I think Jackie Collins ranks up there with Tarryn Fisher and Rosemary Rogers in the Hierarchy of Smutty Trash™. These are desert island books, to be sure. I know, I know, everyone says they'd bring Dickens or Baudelaire, but I know who I am and I'm not trying to impress anyone. I love the simple pleasures in life and if you keep me in bad smut, good wine, and great company, I'm happy. So bring on that desert island, and I'm bringing my Jackie.
LUCKY is such an epic wtfest of laudable proportions. If I had to describe it with two words, it would be "80s sleaze." Everyone plays musical beds, everyone does cocaine, everyone teases their hair, Madonna is still the sex symbol, and stretchy synthetic fabrics are in (the stretchier, the better, and bonus points for leopard print).
The characters are even better than the setting, though. Lucky, the titular character, is the daughter of an ex-mobster millionaire playboy who wants to make her own way in the world. She talks dirty and doesn't take any guff from anyone, and despite some of the lurid content in this book, she's basically a total feminist and has a raging comeback for every misogynistic comment hurled her way. The secondary characters are also great. There's her playboy pops, obviously: Gino. Then there's Olympia, the high-strung, slightly overweight heiress who puts the erotic in neurotic. There's Santino, the sadistic mobster. Eden, the hooker with the heart of gold-plated sulfur. Carrie, the reformed hooker with the lawyer son in the middle of an existential crisis. Lennie, the actor-comedian who just wants to find love. Dimitri, the aging billionaire with the high-maintenance French mistress. Brigette, the precocious and annoying child who grows up to be a precocious and annoying sex kitten. And Jess, the good girl in love with the bad boy (who just doesn't know it yet). And Matt, the bad boy who is in love with the good girl and doesn't think he's good enough (it's actually really adorable).
This is a long story, one of those epic sagas that were so popular in the 70s and 80s and then fell out of fashion in the 90s, which makes me sad because nothing makes me happier than finding a really thick and juicy story that you can bite into and savor like a steak. A longer page count, when done well, can really let you become attached to the characters, and by the end of the book you almost don't want to say goodbye to them. That's how I felt with this book. Even though the drama was so over the top that it was pure ridiculousness, it felt just real enough that I thought to myself, "Well, someone's probably done it." I read the Wiki on Jackie Collins and allegedly she drew inspiration from her own life for her books, which, okay - so do all writers. But Jackie Collins is the younger sister of actress Joan Collins, so I have no trouble believing that this teased and rhinestoned queen has rubbed elbows with the rich and famous and lived to tell about it. In fact, I want to believe it, because it makes these characters even more outrageous. Adultery, blackmail, domestic violence, drug addiction, murder, mob hits, kidnapping, inheritance battles, and scandal are all tropes involved in this messy soap opera. The last 100 pages are especially intense and had me sitting up in bed, saying (quietly, in a "whisper-yell" because everyone was asleep), "WHAT?"

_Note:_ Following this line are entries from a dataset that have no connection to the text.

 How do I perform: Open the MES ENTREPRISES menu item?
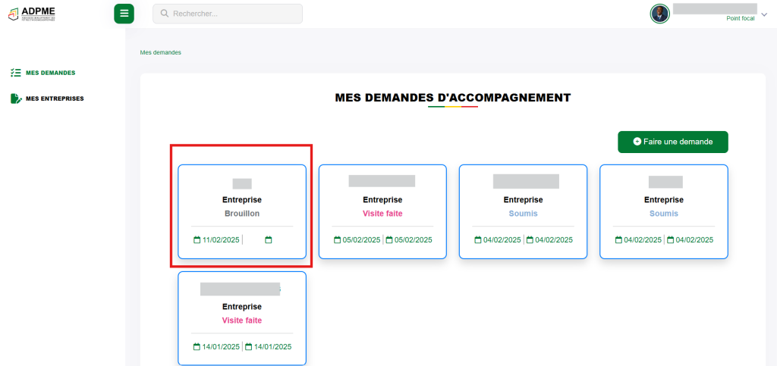coord(55,99)
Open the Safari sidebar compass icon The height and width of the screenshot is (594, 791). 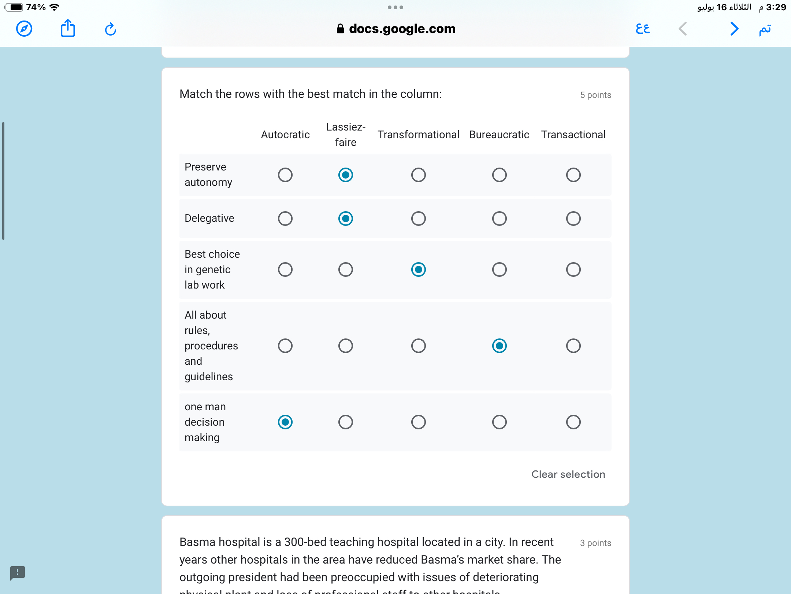point(24,29)
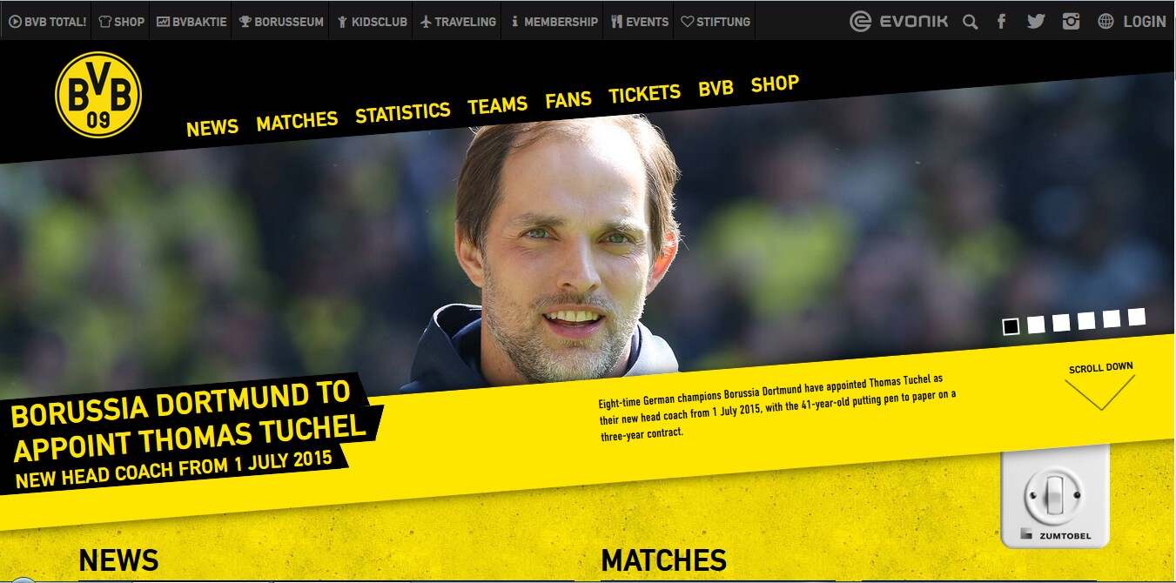Click the Scroll Down chevron arrow

1100,392
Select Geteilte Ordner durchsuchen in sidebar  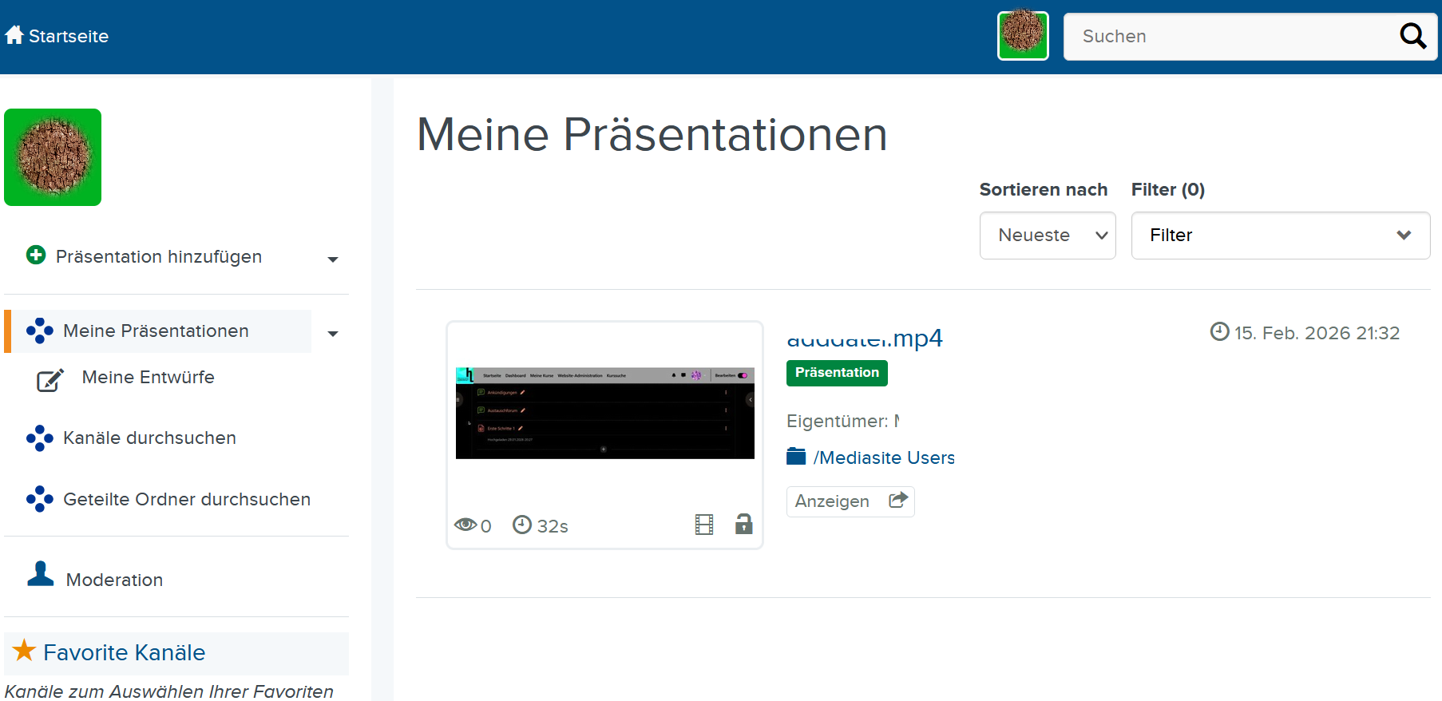[186, 499]
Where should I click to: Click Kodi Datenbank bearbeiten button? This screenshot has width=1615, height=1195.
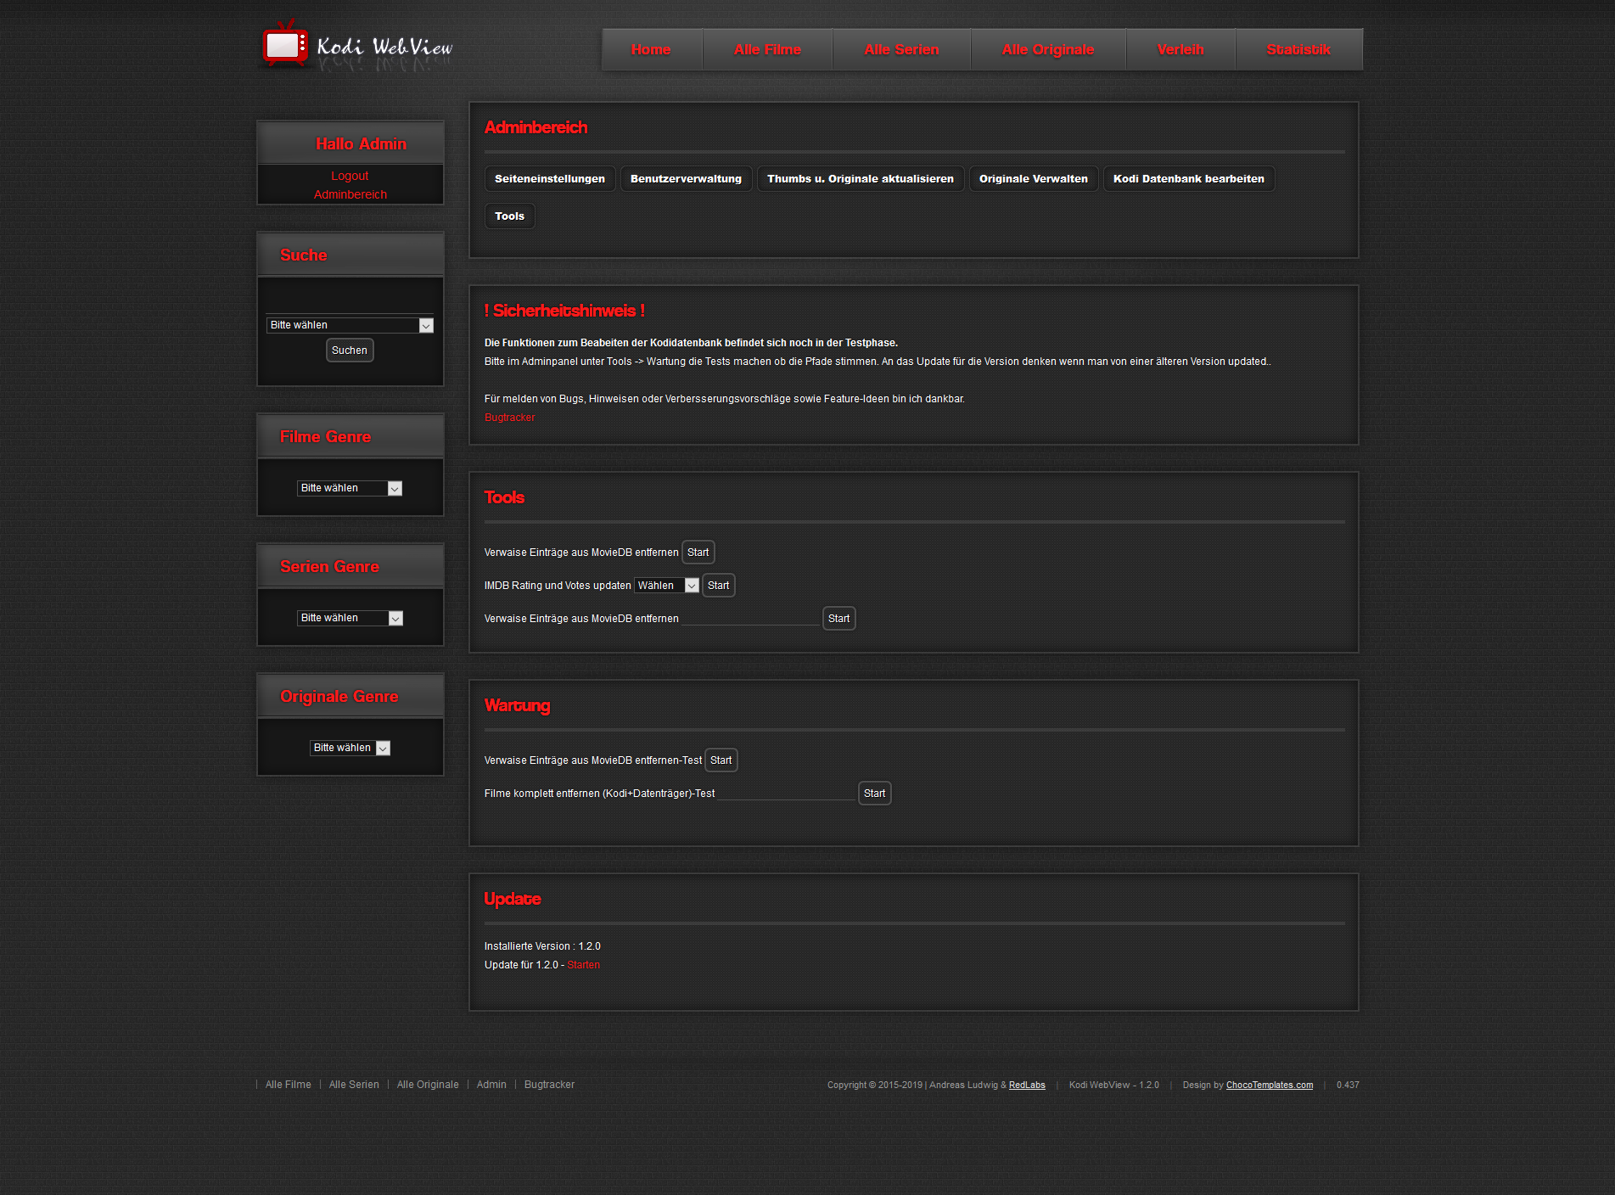coord(1188,179)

If you enjoy fun, trashy books and long, interesting storylines that feature a colorful and large cast of characters, I really think you should give Jackie Collins a try. This is my second book by her and she's just so fun. I always end up fangirling after I finish one of her books. Right now, I'm reading SINNERS and it looks like more of the same: smut, vice, and romance. What more can you ask for?